1993 wurde die engagierte Russin vom damaligen russischen Präsident Boris Jelzin in eine Menschenrechts-Kommission berufen. Der Beginn des ersten Tschetschenien-Krieges veranlasste sie aber, diese aus Protest bereits 1994 wieder zu verlassen. Auch heute äußert sich Bonner immer wieder kritisch in der Öffentlichkeit über fehlende Demokratie in Russland.

Der Jury sei es vor allem darum gegangen, das „Lebenswerk einer Kämpferin für Menschen- und Bürgerrechte“ zu ehren, so Frau Professor Grunenberg, Mitglied der Jury des Hannah-Arendt-Preises. Dabei hätte Jelena Bonner eine „besondere Sensibilität für totalitäre Züge in halbdemokratischen Strukturen“ bewiesen.

Nachdem der Preis in den letzten Jahren ausschließlich nach Westeuropa vergeben worden war, will die Jury mit der diesjährigen Verleihung für ein neues Europa werben und jüngere Menschenrechtsgruppen, nicht zuletzt die Nachfolgergeneration Bonners, ermutigen.

Bonner wehrte sich immer wieder gegen die einseitige Betrachtung der russischen Politik durch den Westen. Dabei hätten stets sicherheitspolitische Aspekte im Vordergrund gestanden. Die Förderung von Menschenrechtsgruppen wurde aber als stabilitätsgefährdend abgelehnt, so Dr. Lothar Probst, ebenfalls Mitglied der Jury.

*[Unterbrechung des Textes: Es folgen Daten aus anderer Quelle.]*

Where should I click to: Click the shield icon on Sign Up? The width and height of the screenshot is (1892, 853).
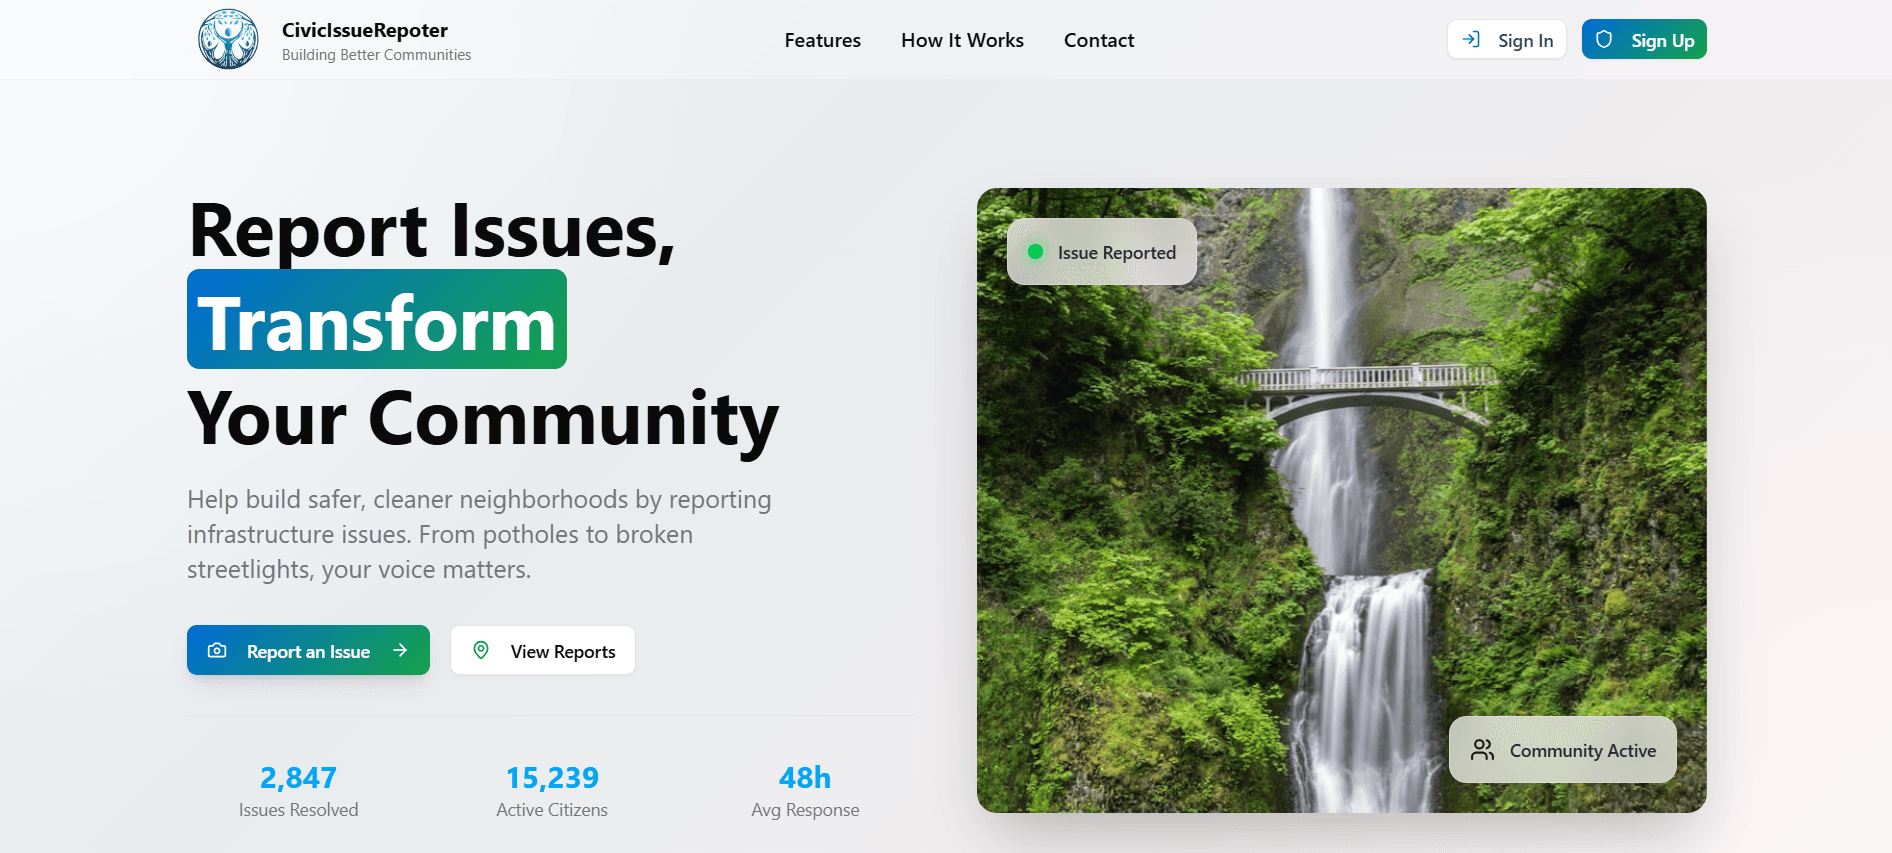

Bonner wird nicht müde, auch die aktuelle russische Regierung unter Präsident Vladimir Putin immer wieder für ihre autokratischen Tendenzen zu kritisieren. Die An-knüpfung an Hannah Arendts Gedanken findet die Jury bei Bonner vor allem im Kampf gegen die „sys-tematische, politische Lüge“, die die Bürger nicht nur in Halbdemokratien durchbrechen müssten.

Hanna Domeyer

Am Freitag stellt sich die Preisträgerin mit einem Vortrag um 19.30 Uhr im Domkapitelsaal vor. Am Samstag gibt es im Rathaus eine Tagung zum Thema „Lüge und Wahrheit in der Politik“.